Il Salone del Mobile non ha ancora compiuto il cambio di passo tecnologico rispetto all’innovazione, fotografando – com’è nella sua natura – lo stato attuale e di medio corso del design mondiale, inevitabilmente a corto di investimenti a causa della crisi finanziaria che, passando dalla crisi dei mutui e provocando la crisi edilizia, ha messo in difficoltà il design di interni soprattutto sui mercati tradizionali (Russia e Cina sono un’altra cosa). Certamente però l’idea di queste due studentesse mostra ancora una volta la particolare creatività italiana. È Michela Cavalleri, 24 anni, a rispondere alle curiosità di Webnews.
La sensazione è che Edges non si sia fermato al prototipo: siete una startup?
No, per il momento il nostro tutore resta un progetto nato nel laboratorio del Politecnico, che ci ha sfidato sul concetto di autoproduzione. FabLab ci ha aiutate ad arrivare al prodotto finito incoraggiandoci a sperimentare questo tipo di stampa 3D. Andremo avanti con questo come con altri progetti. Certamente rispetto a Cortex il nostro non è un prototipo, ma è già pensato per essere prodotto.
Che tecnologie avete usato?
Un Kinect, un programma di elaborazione 3D e il metodo di stampa 3D di sinterizzazione, diverso dalla stampa additiva, più comune.
Questo significa che nel suo sviluppo forse bisogna lavorare a un software proprietario. Al momento avete utilizzato cose che già esistono modificandole per il vostro scopo…
Esatto, stiamo pensando a uno sviluppatore che ci affianchi e crei un programma parametrico specifico. Sul processo di stampa, ci siamo affidati a Shapeways, disponibile soltanto negli Usa e in Olanda. Il costo della stampa è ridotto, ma quello della macchina era fino a poco tempa fa proibitivo. Ora però è scaduto il brevetto e pare l’anno prossimo ci saranno già stampanti adatte a questi tutori – realizzati con polveri di nylon – del costo di cinquemila euro. Un fattore determinante.
Provando ad immaginare il futuro secondo Edges: una persona carica la scansione su un software, si stampa da solo il tutore, lo indossa. Non c’è il rischio di bypassare il parere medico?

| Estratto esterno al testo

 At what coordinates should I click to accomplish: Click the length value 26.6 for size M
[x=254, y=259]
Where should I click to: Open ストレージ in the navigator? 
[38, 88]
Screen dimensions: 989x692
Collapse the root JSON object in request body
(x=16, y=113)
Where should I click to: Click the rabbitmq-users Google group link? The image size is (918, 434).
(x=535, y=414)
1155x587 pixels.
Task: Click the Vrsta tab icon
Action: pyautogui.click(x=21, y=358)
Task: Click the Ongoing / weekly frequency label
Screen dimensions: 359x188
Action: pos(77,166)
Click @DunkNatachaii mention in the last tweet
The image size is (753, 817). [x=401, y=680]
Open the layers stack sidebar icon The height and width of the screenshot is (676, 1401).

I nostri primi due modelli, quello per il polso visto a Milano e un altro per il collo, sono stati realizzati con questi criteri. Abbiamo sentito esperti di traumatologia, di ingessature, prima di procedere. Inoltre, il vantaggio di questa tecnica è che il software consente di modificare la pressione a seconda del tipo di frattura o di trauma, insistendo meglio sulla parte da trattare e dando maggiore libertà alla persona.

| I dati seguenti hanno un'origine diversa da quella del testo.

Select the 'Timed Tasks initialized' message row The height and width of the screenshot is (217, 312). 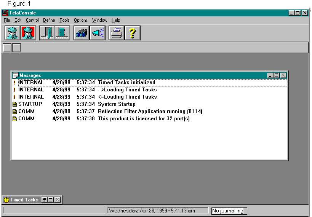click(126, 83)
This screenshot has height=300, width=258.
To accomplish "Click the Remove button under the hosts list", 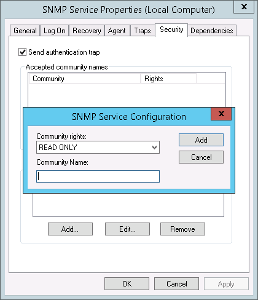I will [182, 229].
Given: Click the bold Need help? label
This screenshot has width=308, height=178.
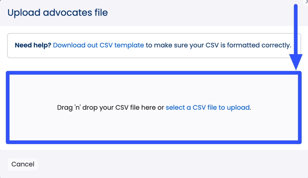Looking at the screenshot, I should pos(33,45).
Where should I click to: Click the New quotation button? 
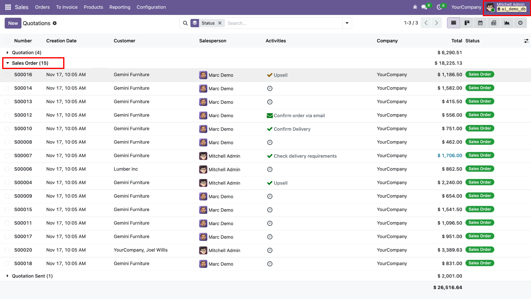tap(13, 23)
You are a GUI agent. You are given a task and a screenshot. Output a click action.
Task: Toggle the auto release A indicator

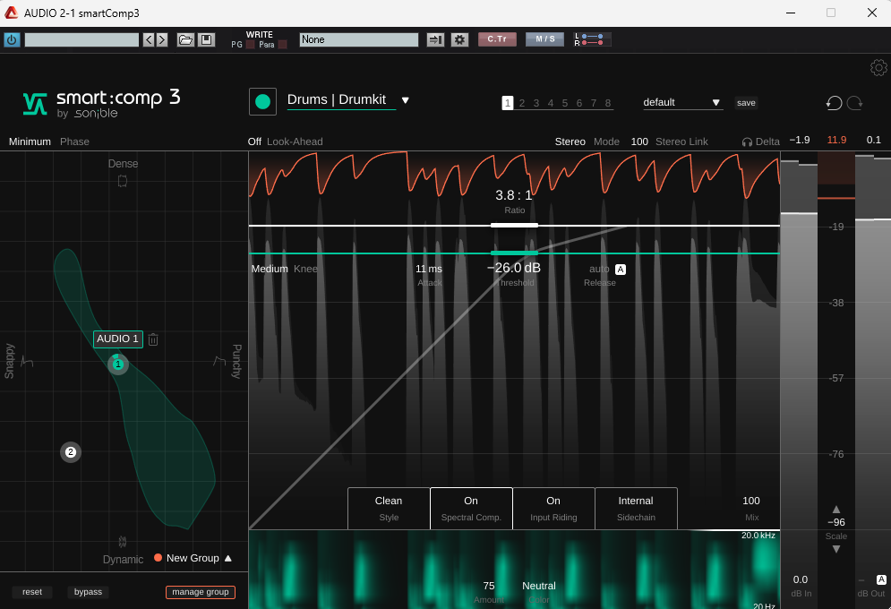click(621, 269)
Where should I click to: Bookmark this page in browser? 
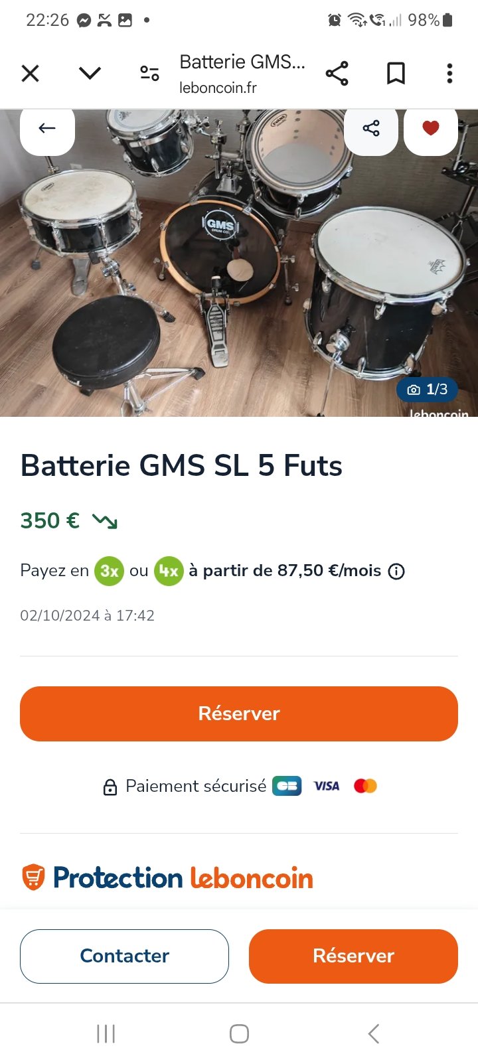coord(396,73)
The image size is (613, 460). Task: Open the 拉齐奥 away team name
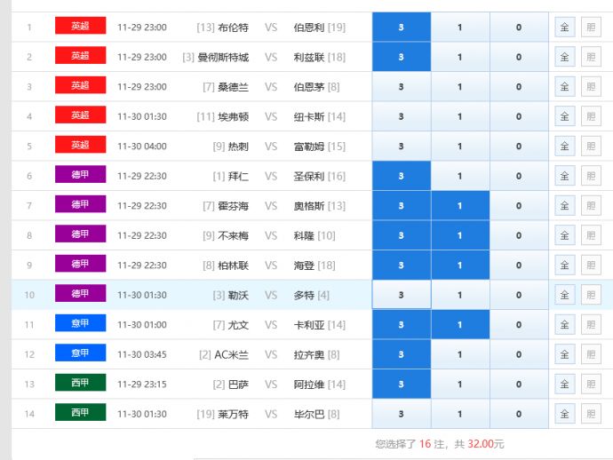coord(309,354)
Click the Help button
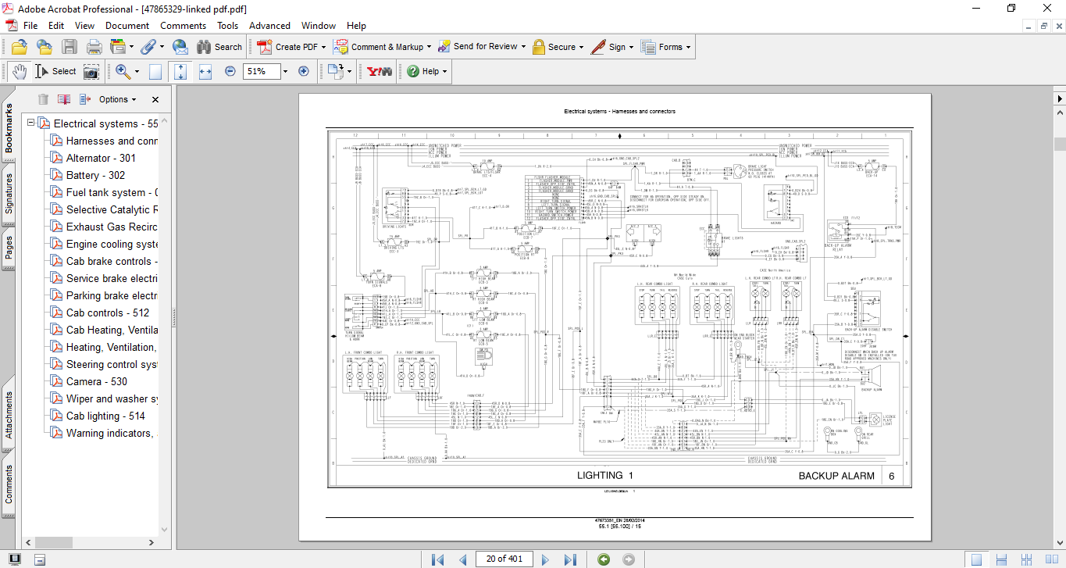 coord(424,71)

Un altro elemento molto peculiare: perché avete pensato all’abbigliamento?
Perché vogliamo creare un’inedita relazione, fisica ed emotiva, tra oggetto e corpo. Dato che lo si stampa da sé configurandolo sulle linee del proprio corpo, c’è un’esperienza intima da valorizzare. Così è disponibile anche un’apposita linea di abiti, realizzati in armonia con Edges. L’obiettivo è creare una nuova relazione tra corpo, protesi e abbigliamento, in cui alle nuove prestazioni di un oggetto medicale siano connesse nuove estetiche, così da migliorare l’esperienza del trattamento, rendendo l’impiego di Edges addirittura possibile anche dopo il periodo di cura.

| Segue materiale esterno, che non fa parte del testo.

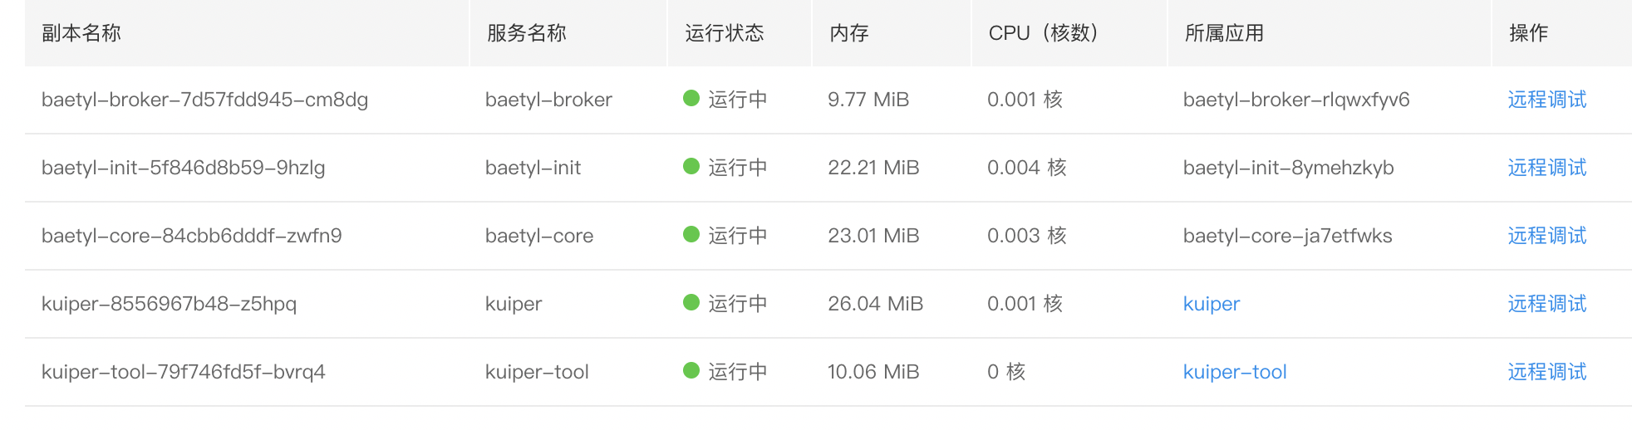Image resolution: width=1632 pixels, height=430 pixels.
Task: Click the green status dot for baetyl-broker
Action: pos(691,98)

Decisamente una mentalità da startup. Avete già ricevuto interesse per la vostra idea? Pensate di brevettarla? Bisogna invertire la tendenza, in Italia si brevetta ancora troppo poco!
Sulla brevettazione non sono ancora in grado di rispondere, c’è molto lavoro da fare. Siamo state contattate da un’azienda di Reggio Emilia, produttrice di tutori sanitari, che si è detta molto interessata. L’abbinamento tutori-vestiti è piaciuta molto anche a Chiara Alessi, della nota azienda, anch’essa designer. Contiamo che Edges abbia un futuro.